The comedian she mentions brought up Rosa Parks to segue into a broader theme – the willful self-segregation of many students (of all backgrounds), rooted in anxiety toward people they perceive as different. This performer is hardly the first to notice that many students reflexively cling to social circles of similar backgrounds as themselves. Sadly, an alarming percentage of Americans are still ensnared in a “separate water fountain” mindset. This was the comedian’s point Thursday. He was illustrating ironically the sad absurdity of this phenomenon.
As a fellow performer that night, I feel obliged to defend him, since I also delivered material that some found offensive. My material dealt thematically with language – more specifically, the most taboo words in English, and how our culture has gradually grown numb to them. This numbness to problematic and abusive words seemed like a perfect object for satire. I delivered the routine (during which I fired off these words in all their forbidden glory). The crowd exploded with laughter, one of the best responses of the show. I felt a rush of relief, because everyone got it. They understood the actual point I was making. Well, apparently everyone didn’t get it, because I, like the other comedian, was approached after the show by people who found the bit hurtful.

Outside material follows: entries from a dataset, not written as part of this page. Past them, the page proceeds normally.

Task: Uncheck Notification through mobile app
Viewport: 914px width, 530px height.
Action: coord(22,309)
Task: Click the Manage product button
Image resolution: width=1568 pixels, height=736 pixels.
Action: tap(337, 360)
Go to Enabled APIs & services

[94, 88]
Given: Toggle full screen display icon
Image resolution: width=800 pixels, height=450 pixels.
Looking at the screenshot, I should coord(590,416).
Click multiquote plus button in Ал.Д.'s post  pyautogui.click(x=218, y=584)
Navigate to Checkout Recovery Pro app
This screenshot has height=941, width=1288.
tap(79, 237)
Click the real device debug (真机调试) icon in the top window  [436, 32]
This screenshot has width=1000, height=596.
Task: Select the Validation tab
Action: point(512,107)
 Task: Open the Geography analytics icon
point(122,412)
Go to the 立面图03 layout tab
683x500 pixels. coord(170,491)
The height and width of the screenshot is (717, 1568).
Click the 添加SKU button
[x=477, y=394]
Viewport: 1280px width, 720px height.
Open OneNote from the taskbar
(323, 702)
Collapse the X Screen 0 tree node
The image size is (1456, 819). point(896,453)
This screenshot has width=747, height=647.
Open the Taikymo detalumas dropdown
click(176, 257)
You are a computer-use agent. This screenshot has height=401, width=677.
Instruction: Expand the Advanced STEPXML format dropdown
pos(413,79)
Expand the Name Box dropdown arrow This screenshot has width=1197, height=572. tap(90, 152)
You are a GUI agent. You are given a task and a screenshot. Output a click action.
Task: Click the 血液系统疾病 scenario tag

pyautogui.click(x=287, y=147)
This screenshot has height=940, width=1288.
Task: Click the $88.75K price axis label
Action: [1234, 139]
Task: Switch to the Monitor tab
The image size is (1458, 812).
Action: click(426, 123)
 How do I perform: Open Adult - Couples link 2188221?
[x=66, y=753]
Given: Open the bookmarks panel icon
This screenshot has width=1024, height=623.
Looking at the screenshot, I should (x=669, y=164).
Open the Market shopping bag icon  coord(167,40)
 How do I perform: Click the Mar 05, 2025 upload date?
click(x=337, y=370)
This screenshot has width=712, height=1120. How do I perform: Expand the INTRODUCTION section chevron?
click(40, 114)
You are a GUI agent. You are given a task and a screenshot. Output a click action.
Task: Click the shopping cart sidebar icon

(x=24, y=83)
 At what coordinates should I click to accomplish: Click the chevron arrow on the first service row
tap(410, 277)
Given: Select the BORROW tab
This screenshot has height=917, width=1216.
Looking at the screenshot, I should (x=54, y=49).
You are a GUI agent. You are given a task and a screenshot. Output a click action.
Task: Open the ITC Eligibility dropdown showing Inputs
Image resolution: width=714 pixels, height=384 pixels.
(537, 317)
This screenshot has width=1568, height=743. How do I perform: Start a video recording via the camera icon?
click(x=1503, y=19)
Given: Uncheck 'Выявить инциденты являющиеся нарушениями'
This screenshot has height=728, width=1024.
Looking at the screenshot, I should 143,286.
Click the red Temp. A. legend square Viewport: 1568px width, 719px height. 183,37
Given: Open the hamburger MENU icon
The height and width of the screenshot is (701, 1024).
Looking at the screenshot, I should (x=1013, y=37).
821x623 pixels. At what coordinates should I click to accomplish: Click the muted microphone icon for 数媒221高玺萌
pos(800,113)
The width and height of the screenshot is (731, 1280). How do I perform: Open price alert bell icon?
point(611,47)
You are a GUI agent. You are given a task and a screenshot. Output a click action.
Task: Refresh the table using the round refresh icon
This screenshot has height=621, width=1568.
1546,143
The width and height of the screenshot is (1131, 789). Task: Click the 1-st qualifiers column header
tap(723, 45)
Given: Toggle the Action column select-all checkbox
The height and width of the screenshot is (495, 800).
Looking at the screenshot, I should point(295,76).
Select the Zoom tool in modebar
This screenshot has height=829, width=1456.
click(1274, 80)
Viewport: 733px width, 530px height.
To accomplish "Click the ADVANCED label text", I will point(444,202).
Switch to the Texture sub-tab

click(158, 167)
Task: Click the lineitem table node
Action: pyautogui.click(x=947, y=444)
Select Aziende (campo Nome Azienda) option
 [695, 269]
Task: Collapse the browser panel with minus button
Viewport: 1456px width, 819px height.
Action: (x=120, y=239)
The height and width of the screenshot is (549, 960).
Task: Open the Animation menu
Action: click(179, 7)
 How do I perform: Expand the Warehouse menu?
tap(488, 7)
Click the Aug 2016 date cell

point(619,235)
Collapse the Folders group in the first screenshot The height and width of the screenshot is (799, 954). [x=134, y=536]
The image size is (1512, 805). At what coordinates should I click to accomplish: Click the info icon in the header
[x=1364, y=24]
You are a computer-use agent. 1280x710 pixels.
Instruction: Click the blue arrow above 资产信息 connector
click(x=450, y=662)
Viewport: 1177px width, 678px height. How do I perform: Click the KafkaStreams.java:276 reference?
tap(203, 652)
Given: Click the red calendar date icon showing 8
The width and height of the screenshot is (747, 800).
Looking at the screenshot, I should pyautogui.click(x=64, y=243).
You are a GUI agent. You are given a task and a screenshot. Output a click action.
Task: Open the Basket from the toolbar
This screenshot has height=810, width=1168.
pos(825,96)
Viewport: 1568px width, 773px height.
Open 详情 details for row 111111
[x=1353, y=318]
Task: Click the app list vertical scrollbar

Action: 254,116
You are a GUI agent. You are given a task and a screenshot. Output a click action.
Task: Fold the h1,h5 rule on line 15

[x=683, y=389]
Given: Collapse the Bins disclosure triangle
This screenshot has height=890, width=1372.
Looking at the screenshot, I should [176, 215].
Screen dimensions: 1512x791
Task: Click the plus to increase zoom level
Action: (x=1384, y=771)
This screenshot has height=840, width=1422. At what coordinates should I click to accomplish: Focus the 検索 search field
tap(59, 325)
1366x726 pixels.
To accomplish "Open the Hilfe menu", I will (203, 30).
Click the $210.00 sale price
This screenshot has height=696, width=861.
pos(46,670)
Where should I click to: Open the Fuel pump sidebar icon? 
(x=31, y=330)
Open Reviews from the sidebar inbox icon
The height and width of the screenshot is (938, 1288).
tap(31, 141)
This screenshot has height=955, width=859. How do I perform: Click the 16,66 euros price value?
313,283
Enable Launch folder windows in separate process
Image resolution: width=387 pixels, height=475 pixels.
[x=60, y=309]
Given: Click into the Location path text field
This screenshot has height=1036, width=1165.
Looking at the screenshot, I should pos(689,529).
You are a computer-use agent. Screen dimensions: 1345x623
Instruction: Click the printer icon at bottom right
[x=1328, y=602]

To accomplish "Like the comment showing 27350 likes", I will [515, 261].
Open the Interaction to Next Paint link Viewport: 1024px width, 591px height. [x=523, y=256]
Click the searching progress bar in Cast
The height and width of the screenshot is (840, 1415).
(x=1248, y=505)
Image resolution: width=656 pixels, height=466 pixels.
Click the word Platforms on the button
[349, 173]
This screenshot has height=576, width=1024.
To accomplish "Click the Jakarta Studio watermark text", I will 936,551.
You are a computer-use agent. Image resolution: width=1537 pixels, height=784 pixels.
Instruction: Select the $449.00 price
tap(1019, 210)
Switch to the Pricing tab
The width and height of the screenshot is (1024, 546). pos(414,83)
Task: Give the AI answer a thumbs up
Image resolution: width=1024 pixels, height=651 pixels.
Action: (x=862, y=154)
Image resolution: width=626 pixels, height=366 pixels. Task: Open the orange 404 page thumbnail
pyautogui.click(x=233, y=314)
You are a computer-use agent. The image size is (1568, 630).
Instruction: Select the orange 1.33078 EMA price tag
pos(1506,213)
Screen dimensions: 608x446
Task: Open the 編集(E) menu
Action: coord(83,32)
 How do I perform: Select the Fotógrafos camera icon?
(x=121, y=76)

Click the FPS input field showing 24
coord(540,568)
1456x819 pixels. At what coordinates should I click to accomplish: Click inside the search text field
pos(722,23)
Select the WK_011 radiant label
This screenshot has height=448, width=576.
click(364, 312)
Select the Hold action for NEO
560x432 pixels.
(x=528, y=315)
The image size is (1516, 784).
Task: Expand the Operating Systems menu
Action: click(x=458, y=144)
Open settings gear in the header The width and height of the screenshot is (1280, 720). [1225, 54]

Again, these well-meaning patrons missed the point. I wasn’t “spouting” hurtful language; I was making observations about language and the damage words can cause when used carelessly. Likewise, the other comedian wasn’t being racist, but pointing to the anxiety upon which racism is rooted.
Still, the vast majority of the crowd laughed – not out of insensitivity (or lack of gall), but because they understood the true intention of these “crude” observations and recognized the reality that they illustrated.
Williams might have easily assumed there was another, less scandalous interpretation than her own – rather than quickly deciding that this performer was ignorant or bigoted, and that an audience of nearly 200 Notre Dame students was equally bigoted or too cowardly to stand up to prejudice. But this interpretation wouldn’t have fit nearly as conveniently with the rest of her letter, would it?